Lebih dari dua puluh lima abad yang lalu, Buddha sudah memberi pengarahan kepada para pengikut-Nya agar tidak menggantungkan nasib diri sendiri kepada orang lain. Ia tidak menginginkan kondisi masyarakat yang tergantung di tangan seorang pemimpin. Organisasi pengikut-Nya tidak dibiarkan bersandar pada diri pribadi seorang pemimpin, bahkan pada diri Buddha sendiri sekalipun. “Ananda, Tathagata tidak berpikir bahwa diri-Nya adalah pemimpin dari Sanggha atau bahwa Sanggha tergantung pada diri-Nya.” Namun ia mengarahkan agar para siswa-Nya memegang teguh Dharma sebagai pedoman. “Jadilah pelita bagi dirimu sendiri. Jadilah pelindung bagi dirimu sendiri. Janganlah menyandarkan nasibmu kepada makhluk lain. Peganglah teguh Dharma sebagai pelita. Peganglah teguh Dharma sebagai pelindungmu, demikian sabda Buddha menjelang saat-saat akhir hidup-Nya. Kewibawaan seseorang yang dituakan diakui bila sesuai dan tidak bertentangan dengan Sutta (kumpulan ajaran) atau Winaya (kumpulan peraturan). Selain itu, Buddha mengingatkan agar para siswa yang yunior menghargai mereka yang senior, khususnya dengan mengatur bagaimana cara mereka bersikap dan saling memanggil.[2]

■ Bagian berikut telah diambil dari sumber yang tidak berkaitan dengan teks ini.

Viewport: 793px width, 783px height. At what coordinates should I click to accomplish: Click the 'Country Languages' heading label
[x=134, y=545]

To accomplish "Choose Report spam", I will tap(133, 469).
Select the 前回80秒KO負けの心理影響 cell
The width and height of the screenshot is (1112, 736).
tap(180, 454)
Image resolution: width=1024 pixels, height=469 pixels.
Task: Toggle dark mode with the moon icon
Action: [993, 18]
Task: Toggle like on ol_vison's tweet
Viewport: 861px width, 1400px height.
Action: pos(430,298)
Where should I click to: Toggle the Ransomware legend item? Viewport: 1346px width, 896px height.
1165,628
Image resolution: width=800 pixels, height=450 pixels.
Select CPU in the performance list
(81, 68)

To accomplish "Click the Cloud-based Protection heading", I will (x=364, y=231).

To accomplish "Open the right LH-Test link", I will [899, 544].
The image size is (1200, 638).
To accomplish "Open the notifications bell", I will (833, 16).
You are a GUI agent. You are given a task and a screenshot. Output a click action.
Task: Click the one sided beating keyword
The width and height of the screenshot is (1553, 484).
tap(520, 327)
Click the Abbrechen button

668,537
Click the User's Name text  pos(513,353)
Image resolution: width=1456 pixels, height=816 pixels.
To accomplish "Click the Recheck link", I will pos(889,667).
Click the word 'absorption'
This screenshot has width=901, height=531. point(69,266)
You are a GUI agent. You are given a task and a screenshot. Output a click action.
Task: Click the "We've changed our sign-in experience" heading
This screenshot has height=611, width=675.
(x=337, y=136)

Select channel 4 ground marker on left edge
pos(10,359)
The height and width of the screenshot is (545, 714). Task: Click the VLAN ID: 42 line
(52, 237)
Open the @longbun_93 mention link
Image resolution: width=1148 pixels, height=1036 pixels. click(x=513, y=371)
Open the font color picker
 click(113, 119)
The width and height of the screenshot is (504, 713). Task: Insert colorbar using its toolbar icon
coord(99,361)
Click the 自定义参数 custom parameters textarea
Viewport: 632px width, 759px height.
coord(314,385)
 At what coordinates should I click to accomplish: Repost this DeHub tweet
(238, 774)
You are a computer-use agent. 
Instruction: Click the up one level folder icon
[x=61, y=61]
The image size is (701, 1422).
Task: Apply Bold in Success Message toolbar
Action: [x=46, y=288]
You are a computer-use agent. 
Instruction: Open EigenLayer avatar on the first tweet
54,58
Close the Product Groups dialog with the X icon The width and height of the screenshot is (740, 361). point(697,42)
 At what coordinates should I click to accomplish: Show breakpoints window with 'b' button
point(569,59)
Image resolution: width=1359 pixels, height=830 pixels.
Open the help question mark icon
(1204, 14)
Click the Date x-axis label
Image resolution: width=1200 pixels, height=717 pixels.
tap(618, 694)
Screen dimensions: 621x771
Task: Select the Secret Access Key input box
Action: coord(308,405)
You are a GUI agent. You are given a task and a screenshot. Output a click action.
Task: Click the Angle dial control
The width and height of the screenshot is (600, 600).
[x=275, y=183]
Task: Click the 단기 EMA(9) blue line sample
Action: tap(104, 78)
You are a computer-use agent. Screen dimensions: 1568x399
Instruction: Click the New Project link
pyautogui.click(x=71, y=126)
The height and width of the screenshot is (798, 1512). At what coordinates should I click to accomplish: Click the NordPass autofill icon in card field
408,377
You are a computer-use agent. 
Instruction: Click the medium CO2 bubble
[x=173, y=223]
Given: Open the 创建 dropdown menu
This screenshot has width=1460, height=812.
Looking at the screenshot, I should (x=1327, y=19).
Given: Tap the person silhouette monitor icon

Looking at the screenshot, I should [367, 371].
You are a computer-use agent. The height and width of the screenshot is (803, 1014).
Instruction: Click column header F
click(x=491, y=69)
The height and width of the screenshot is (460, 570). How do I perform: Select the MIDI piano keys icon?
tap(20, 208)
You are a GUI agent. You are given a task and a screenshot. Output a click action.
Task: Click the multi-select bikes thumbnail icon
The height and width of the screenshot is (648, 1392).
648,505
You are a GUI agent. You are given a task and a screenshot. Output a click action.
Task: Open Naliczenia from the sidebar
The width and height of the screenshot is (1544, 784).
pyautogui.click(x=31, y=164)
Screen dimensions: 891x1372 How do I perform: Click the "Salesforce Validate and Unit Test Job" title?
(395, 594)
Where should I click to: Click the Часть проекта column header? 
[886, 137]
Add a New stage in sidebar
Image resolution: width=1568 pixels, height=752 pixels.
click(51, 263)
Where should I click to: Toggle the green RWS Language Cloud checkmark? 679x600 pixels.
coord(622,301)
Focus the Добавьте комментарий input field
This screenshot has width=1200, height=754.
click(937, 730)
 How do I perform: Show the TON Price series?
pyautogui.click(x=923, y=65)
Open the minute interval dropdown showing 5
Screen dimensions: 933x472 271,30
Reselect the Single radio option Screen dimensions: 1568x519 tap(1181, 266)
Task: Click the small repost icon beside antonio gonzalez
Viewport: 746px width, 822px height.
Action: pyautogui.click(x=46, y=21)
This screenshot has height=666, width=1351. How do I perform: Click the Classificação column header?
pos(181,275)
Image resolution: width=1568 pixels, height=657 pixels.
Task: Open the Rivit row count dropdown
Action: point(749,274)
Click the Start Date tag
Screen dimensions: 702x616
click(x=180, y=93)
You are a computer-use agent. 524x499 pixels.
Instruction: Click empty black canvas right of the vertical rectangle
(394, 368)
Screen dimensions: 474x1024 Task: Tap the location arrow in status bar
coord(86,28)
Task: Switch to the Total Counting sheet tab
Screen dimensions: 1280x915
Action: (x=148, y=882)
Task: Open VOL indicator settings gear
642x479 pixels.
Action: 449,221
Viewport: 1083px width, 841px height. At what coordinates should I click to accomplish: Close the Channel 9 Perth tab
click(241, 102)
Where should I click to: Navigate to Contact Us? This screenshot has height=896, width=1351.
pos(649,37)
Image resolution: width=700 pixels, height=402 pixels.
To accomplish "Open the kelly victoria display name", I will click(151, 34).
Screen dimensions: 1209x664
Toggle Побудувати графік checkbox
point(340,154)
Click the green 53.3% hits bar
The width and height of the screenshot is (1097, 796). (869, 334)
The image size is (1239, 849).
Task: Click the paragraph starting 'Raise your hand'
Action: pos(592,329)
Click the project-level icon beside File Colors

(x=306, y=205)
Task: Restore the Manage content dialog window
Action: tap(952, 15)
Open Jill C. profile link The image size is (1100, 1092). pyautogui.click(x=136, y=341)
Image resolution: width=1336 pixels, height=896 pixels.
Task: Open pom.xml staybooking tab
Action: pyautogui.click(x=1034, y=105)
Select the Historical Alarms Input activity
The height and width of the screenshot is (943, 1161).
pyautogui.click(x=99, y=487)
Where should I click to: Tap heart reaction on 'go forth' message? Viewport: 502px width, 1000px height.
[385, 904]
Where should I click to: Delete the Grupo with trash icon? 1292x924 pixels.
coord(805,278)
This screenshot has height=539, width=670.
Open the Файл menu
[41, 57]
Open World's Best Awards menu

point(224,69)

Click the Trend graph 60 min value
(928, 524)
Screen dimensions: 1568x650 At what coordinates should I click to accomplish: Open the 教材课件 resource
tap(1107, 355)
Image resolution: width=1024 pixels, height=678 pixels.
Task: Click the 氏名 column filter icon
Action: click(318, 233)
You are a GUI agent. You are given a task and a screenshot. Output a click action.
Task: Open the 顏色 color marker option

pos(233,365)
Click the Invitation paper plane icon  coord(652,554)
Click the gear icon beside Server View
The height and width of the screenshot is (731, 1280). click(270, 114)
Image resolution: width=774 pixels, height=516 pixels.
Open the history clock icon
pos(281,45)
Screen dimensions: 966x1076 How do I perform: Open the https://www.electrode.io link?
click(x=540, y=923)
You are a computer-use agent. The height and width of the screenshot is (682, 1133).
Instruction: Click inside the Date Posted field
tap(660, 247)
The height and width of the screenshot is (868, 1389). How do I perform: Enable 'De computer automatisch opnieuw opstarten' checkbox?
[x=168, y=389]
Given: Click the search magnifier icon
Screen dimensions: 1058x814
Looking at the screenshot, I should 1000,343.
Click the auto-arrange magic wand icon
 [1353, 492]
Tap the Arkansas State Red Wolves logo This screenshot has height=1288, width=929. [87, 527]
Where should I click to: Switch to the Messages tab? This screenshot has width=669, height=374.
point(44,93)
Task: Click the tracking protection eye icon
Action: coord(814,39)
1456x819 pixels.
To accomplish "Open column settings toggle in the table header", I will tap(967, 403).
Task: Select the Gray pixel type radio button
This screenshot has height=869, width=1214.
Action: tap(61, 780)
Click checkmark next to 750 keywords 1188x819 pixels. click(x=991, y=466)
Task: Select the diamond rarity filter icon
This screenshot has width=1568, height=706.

Senioritas tidaklah diukur dari usia seseorang. Bagaimana tingkat pencapaian kesucian dan berapa lamanya menjalani penghidupan suci, itulah yang menjadi ukuran kedudukan seseorang. Buddha mengakui suatu prestasi berhubungan dengan spesialisasi dan diferensiasi, kepemimpinan pun cenderung berkembang dari multifungsional ke arah monofungsional. Jika Ia mengumumkan nama salah seorang siswa-Nya yang terkemuka tentu disertai keterangan tentang apa yang menjadi kelebihan atau keunggulannya. Biasanya setiap orang memiliki keahlian tertentu dalam bidangnya. masing-masing.
Maka, agaknya kepemimpinan dalam agama Buddha berorientasi pada fungsi atau tugas, tetapi tidak bersifat otokratis. Kepemimpinan bukanlah membuat orang lain terpengaruh, tunduk, dan tergantung pada diri sang pemimpin. Sebaliknya kepemimpinan itu adalah bagaimana membuat seseorang meningkatkan kualitas dirinya hingga mampu untuk tidak menyandarkan nasib pada orang lain.